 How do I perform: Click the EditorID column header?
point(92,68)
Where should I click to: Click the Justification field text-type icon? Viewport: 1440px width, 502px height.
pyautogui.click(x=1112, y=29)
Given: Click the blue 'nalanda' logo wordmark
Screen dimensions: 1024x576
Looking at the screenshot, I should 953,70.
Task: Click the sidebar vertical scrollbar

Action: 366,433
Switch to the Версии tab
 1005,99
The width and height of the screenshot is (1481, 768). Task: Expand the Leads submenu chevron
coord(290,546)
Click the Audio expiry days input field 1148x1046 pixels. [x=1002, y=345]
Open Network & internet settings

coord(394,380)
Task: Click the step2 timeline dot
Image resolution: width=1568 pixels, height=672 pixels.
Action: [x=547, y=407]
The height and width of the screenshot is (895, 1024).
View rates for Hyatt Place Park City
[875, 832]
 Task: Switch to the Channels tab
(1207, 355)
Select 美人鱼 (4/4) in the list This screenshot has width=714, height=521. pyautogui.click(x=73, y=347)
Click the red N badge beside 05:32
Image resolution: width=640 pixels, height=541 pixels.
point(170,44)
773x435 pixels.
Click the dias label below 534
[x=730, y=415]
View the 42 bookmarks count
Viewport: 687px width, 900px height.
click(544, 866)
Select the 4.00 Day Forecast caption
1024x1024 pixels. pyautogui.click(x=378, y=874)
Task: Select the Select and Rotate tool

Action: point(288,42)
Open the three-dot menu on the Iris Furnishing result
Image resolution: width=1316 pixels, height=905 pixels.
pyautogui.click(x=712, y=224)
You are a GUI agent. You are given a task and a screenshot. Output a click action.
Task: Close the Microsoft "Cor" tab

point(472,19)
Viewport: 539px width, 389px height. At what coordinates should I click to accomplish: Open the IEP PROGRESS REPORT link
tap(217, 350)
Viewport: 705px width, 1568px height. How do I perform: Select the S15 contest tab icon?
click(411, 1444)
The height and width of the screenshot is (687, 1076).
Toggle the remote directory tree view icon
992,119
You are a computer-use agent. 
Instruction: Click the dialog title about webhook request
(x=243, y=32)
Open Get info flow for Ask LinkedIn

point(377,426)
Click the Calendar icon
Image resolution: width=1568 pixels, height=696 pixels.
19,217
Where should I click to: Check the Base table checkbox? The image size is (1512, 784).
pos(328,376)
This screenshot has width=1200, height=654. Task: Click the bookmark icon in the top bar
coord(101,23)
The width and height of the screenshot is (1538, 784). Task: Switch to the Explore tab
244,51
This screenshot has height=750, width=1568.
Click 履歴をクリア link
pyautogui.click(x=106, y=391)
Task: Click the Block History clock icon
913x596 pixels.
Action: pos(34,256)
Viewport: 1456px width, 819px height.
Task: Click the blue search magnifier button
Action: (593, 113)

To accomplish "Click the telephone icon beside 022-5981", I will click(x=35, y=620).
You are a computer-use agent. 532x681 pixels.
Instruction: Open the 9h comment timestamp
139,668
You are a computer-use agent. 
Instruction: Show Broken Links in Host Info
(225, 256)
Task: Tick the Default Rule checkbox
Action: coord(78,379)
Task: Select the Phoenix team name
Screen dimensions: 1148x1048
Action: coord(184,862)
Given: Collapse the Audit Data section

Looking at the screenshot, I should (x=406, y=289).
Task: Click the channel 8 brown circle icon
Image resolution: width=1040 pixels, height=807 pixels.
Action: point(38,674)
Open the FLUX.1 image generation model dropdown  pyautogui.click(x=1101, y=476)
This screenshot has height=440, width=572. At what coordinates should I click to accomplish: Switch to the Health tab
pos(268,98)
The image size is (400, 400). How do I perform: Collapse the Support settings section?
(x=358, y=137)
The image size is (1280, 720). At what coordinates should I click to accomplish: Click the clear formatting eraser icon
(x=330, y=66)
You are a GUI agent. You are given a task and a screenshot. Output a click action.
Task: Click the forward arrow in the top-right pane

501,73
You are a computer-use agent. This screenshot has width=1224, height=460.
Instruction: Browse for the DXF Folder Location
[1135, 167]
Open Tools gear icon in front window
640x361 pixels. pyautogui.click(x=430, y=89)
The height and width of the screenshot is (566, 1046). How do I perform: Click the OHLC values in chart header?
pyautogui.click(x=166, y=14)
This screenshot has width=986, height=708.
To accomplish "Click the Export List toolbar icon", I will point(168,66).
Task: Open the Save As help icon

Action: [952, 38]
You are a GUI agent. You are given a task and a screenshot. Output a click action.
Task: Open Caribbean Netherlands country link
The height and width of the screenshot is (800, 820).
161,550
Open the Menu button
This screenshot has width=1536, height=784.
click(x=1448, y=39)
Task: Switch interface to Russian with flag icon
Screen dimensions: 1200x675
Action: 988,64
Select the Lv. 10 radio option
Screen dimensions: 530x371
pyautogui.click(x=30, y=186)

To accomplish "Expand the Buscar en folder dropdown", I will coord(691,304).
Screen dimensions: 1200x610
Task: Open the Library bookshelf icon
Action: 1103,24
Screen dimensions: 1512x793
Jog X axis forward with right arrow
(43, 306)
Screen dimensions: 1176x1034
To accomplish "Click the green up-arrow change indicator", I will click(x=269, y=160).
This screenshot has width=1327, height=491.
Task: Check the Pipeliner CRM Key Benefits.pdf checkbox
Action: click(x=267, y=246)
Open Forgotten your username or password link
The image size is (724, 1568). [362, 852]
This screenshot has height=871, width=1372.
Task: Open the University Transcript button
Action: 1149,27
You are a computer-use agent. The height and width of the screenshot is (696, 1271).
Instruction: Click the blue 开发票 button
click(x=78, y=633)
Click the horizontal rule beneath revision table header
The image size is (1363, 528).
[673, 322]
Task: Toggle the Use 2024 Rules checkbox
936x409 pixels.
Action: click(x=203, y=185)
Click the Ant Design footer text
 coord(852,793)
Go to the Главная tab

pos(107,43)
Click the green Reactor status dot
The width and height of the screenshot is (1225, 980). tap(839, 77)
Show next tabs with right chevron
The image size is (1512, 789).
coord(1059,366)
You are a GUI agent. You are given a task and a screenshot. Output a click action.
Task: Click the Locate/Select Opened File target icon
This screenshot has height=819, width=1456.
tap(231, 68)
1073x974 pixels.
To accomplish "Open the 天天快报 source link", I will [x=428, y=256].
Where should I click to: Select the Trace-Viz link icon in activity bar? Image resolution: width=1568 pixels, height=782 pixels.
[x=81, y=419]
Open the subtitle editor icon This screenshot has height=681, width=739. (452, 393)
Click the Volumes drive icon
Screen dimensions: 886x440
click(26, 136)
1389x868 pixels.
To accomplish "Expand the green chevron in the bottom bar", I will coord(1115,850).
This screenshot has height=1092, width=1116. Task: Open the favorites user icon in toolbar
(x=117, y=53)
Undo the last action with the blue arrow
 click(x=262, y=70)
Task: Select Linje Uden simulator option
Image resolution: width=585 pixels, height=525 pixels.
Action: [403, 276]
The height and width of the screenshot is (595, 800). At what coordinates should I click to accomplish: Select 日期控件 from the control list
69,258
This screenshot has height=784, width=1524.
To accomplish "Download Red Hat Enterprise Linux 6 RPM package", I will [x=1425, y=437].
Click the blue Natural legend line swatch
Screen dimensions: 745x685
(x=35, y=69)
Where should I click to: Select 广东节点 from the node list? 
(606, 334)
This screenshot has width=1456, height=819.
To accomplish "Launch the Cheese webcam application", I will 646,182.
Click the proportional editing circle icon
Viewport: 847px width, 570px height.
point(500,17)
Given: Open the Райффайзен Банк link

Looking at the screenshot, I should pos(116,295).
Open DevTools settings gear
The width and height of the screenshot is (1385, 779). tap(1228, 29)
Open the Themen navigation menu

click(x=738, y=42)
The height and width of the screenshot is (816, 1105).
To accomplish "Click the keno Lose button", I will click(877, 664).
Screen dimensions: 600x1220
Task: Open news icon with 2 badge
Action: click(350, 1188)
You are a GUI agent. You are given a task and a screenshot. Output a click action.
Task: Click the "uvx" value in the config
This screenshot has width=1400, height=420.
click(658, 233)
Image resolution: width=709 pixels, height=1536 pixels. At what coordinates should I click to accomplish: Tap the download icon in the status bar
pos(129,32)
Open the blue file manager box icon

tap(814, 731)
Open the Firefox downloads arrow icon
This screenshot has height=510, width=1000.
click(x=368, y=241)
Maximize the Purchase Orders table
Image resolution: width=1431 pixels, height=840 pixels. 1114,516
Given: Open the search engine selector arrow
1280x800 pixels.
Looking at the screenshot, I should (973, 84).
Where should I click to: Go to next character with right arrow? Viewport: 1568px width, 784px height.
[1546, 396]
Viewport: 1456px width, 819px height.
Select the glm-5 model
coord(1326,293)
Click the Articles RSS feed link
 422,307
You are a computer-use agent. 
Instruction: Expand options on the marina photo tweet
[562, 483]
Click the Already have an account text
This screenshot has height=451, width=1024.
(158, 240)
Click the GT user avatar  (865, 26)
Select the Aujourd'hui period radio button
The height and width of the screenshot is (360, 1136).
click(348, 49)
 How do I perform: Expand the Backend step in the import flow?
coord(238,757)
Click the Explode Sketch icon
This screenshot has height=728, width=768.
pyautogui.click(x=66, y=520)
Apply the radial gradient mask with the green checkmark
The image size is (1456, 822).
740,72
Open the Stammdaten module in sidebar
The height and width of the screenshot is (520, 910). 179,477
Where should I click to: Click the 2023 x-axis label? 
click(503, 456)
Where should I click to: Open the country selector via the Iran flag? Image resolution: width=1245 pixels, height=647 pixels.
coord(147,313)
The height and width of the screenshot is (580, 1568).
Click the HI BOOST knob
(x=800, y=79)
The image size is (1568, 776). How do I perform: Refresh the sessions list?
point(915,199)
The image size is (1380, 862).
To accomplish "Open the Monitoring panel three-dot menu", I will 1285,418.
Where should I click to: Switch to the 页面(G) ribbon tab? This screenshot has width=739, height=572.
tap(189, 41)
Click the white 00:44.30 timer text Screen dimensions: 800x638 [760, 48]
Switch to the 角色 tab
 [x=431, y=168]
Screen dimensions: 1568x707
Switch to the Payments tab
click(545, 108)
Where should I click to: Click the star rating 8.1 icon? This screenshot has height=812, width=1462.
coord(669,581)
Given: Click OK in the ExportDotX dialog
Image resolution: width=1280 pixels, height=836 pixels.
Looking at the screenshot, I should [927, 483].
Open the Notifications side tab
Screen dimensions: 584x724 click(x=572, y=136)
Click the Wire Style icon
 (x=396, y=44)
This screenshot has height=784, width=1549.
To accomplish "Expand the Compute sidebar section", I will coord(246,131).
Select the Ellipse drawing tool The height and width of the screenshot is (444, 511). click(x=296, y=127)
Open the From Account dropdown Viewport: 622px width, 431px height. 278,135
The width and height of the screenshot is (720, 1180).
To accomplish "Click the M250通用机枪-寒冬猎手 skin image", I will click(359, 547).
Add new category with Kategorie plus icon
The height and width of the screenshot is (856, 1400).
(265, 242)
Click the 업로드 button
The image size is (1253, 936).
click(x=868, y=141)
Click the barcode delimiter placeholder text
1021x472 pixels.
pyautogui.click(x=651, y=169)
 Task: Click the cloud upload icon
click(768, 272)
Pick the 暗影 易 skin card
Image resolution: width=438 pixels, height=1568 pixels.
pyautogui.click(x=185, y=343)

= = = = = = =

- **What is needed**
Retype the records from the line with "Select 美人鱼 (4/4)" up to and including the line with "Action: coord(78,379)", keeping every line as it appears.

- **Result of this task**
Select 美人鱼 (4/4) in the list This screenshot has width=714, height=521. pyautogui.click(x=73, y=347)
Click the red N badge beside 05:32
Image resolution: width=640 pixels, height=541 pixels.
point(170,44)
773x435 pixels.
Click the dias label below 534
[x=730, y=415]
View the 42 bookmarks count
Viewport: 687px width, 900px height.
click(544, 866)
Select the 4.00 Day Forecast caption
1024x1024 pixels. pyautogui.click(x=378, y=874)
Task: Select the Select and Rotate tool

Action: point(288,42)
Open the three-dot menu on the Iris Furnishing result
Image resolution: width=1316 pixels, height=905 pixels.
pyautogui.click(x=712, y=224)
You are a GUI agent. You are given a task and a screenshot. Output a click action.
Task: Close the Microsoft "Cor" tab

point(472,19)
Viewport: 539px width, 389px height. At what coordinates should I click to accomplish: Open the IEP PROGRESS REPORT link
tap(217, 350)
Viewport: 705px width, 1568px height. How do I perform: Select the S15 contest tab icon?
click(411, 1444)
The height and width of the screenshot is (687, 1076).
Toggle the remote directory tree view icon
992,119
You are a computer-use agent. 
Instruction: Click the dialog title about webhook request
(x=243, y=32)
Open Get info flow for Ask LinkedIn

point(377,426)
Click the Calendar icon
Image resolution: width=1568 pixels, height=696 pixels.
19,217
Where should I click to: Check the Base table checkbox? The image size is (1512, 784).
pos(328,376)
This screenshot has width=1200, height=654. Task: Click the bookmark icon in the top bar
coord(101,23)
The width and height of the screenshot is (1538, 784). Task: Switch to the Explore tab
244,51
This screenshot has height=750, width=1568.
Click 履歴をクリア link
pyautogui.click(x=106, y=391)
Task: Click the Block History clock icon
913x596 pixels.
Action: pos(34,256)
Viewport: 1456px width, 819px height.
Task: Click the blue search magnifier button
Action: (593, 113)

To accomplish "Click the telephone icon beside 022-5981", I will click(x=35, y=620).
You are a computer-use agent. 532x681 pixels.
Instruction: Open the 9h comment timestamp
139,668
You are a computer-use agent. 
Instruction: Show Broken Links in Host Info
(225, 256)
Task: Tick the Default Rule checkbox
Action: coord(78,379)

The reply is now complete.